世界広告研究センター(WARC)は、世界の広告費は、2022年には8.3%増加するものの、2023年には市場成長率が2.6%にまで減速するという新たな予測を発表した。
WARCの予測によれば、2022年の広告費は世界全体で8810億ドル(約122兆2700億円)だ。しかし、2023年の世界の広告費は、市場の減速により、9040億ドル(約125兆4600億円)にとどまる見込みだ。
この数字は、WARCが今年から来年にかけての広告市場の成長規模を、従来予測から900億ドル(約12兆4900億円)近く引き下げたことを意味している。
2022年の広告費は、米国の中間選挙の後押しによる増加を見込んでおり、さらに、年末に開催されるFIFAワールドカップ男子サッカーによる伸びも期待されている。
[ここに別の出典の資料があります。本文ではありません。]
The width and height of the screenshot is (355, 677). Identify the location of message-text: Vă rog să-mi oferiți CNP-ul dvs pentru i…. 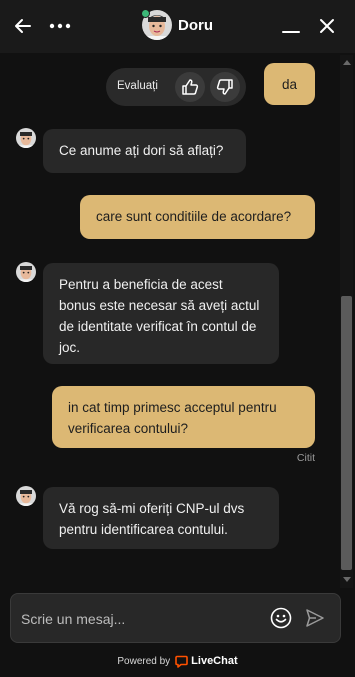
(152, 519).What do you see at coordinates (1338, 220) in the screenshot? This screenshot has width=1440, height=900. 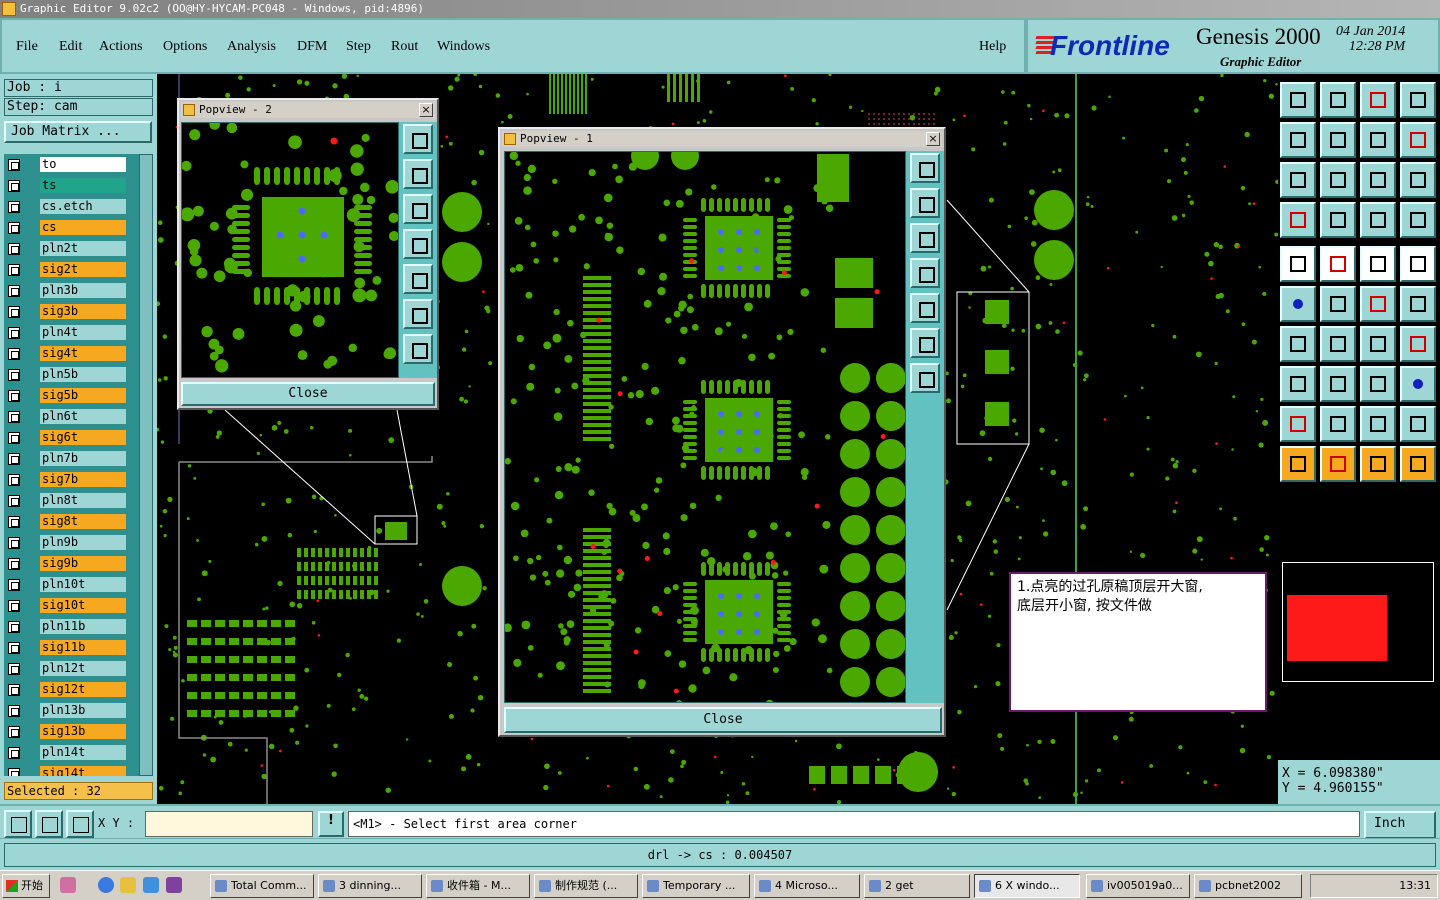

だが2023年は、経済の不確実性とサードパーティCookie廃止の動きに伴い、市場の成長は鈍化する見込みだ。
WARCのデータ、インテリジェンス、および予測担当ディレクターで、今回の調査レポートの執筆者でもあるジェームズ・マクドナルド氏は、「世界中で生産活動の伸びが半減し、供給サイドの圧力がインフレを促進している。こうした景気の減速が、今年から来年にかけて広告市場に流れ込むと見込まれていた広告予算から、900億ドル近くを奪い取ることになった」と述べている。
特にソーシャルメディア企業は、サードパーティCookie廃止の影響をダイレクトに受けそうだ。アップルの動きだけでも20億台のデバイスでサードパーティCookieがブロックされるため、ソーシャルメディア企業は2023年までに400億ドル(約5兆5500億円)近い収益を失うことになるだろう。
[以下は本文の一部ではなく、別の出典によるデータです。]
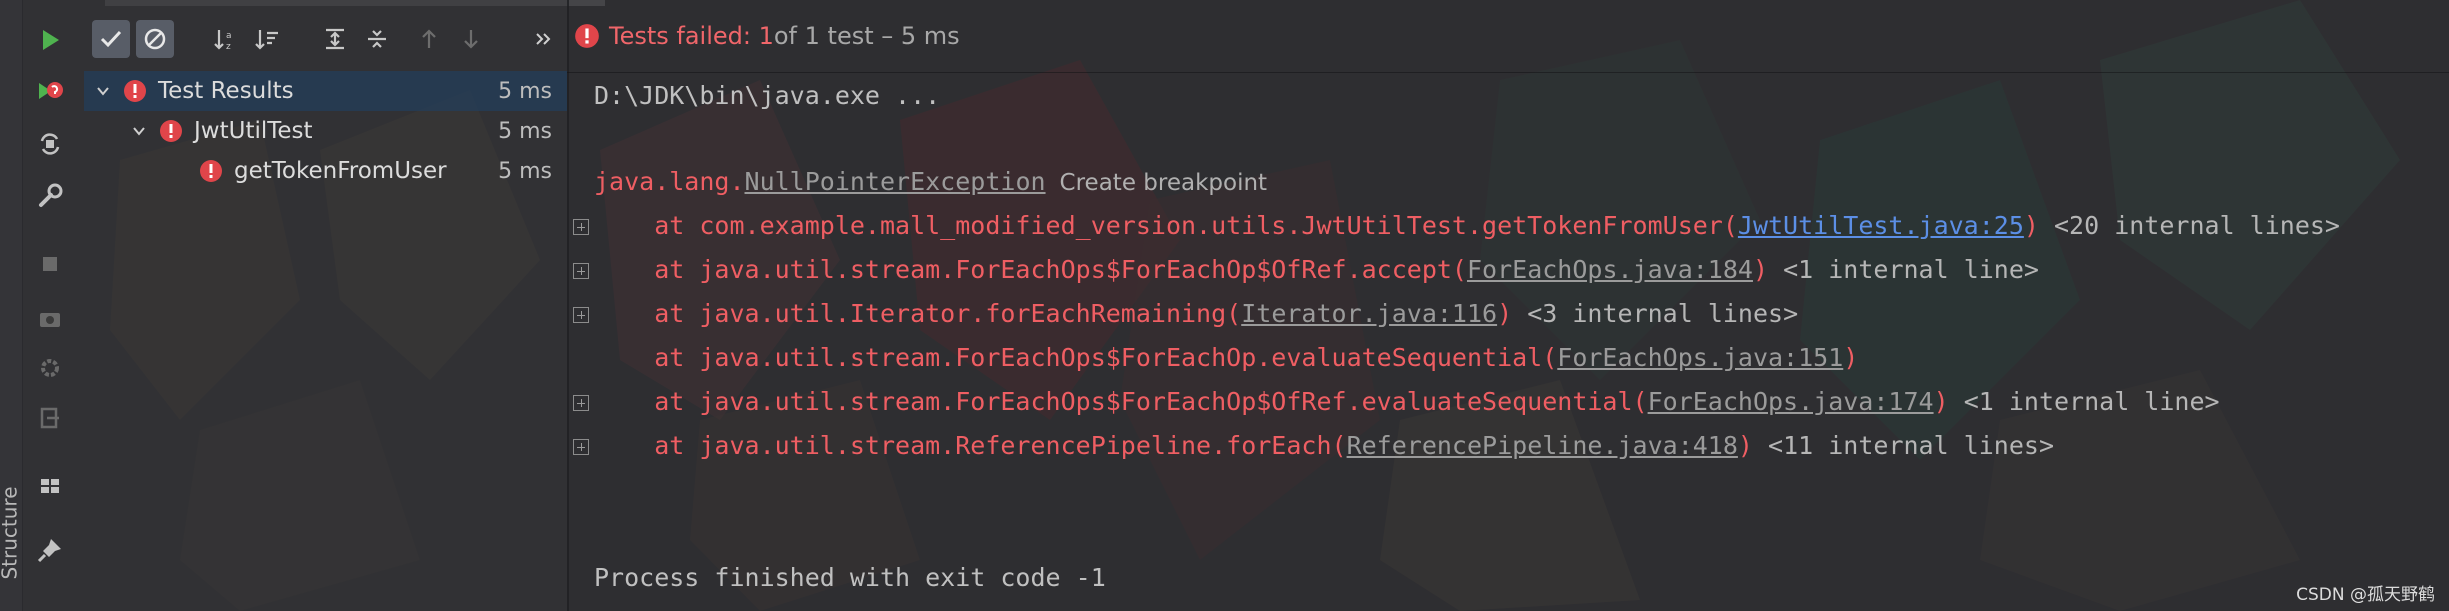  I want to click on tree-row-jwtutiltest: JwtUtilTest 5 ms, so click(326, 131).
ソーシャルメディア大手のメタは、2022年第2四半期に初めて広告収入の減少に見舞われるなど、すでに大きな圧迫を受けている。
「アマゾン、グーグル、アップルなど、ファーストパーティデータを豊富に保有しているプラットフォームは、ROI重視の風潮の中でも一定のパフォーマンスを発揮できるため、逆風を切り抜けるには有利な立場にある」と、マクドナルド氏は語った。
生活費の高騰にも関わらず、2023年に広告費を削減すると予想される製品分野は、WARCが調査している18分野のうち、輸送・観光、アルコール飲料、金融サービス、自動車の4分野にとどまる。
一方、WARCが調査している全分野の中で、市長成長をリードするのはテクノロジーと電子機器になる見込みで、2022年~2023年の広告費は、この両分野だけで合計851億ドル(約11兆8100億円)にものぼる。
WARCの新たな予測は、全世界100市場の調査結果に基づく。